Start of Material shown

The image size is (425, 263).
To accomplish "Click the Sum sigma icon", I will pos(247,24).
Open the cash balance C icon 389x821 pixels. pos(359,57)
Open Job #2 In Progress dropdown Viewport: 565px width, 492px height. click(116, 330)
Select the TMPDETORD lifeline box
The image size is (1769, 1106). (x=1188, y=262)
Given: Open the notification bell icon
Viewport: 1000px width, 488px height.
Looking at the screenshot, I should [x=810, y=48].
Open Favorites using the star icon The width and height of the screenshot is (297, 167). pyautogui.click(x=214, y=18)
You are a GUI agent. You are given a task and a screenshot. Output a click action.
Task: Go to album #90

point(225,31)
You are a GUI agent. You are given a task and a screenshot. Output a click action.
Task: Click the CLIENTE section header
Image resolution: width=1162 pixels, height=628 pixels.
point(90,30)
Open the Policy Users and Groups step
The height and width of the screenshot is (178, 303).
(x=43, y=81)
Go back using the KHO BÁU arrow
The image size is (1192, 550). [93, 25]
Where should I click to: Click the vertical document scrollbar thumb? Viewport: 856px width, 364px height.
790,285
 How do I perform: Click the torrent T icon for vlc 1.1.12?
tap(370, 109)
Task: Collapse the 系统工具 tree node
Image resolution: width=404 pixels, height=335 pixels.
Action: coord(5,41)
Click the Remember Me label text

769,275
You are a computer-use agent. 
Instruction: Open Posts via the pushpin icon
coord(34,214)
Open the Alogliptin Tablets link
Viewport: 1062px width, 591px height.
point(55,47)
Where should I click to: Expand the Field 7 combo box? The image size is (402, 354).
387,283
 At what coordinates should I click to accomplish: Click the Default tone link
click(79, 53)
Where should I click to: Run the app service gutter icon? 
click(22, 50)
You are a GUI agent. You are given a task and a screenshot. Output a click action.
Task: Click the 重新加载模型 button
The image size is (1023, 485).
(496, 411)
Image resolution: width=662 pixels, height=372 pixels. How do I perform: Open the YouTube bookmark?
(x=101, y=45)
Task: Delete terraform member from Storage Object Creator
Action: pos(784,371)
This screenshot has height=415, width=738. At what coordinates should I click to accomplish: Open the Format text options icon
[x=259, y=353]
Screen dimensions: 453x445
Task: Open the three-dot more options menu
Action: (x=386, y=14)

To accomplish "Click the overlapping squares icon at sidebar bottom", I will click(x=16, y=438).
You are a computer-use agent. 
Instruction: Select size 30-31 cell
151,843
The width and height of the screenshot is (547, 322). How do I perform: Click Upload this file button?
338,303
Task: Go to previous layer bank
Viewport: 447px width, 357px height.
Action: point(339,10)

End of Material shown

(About this exercise): Tally the lines in the entries above that hold the string "will" and state the tally alone.

(Response below): 2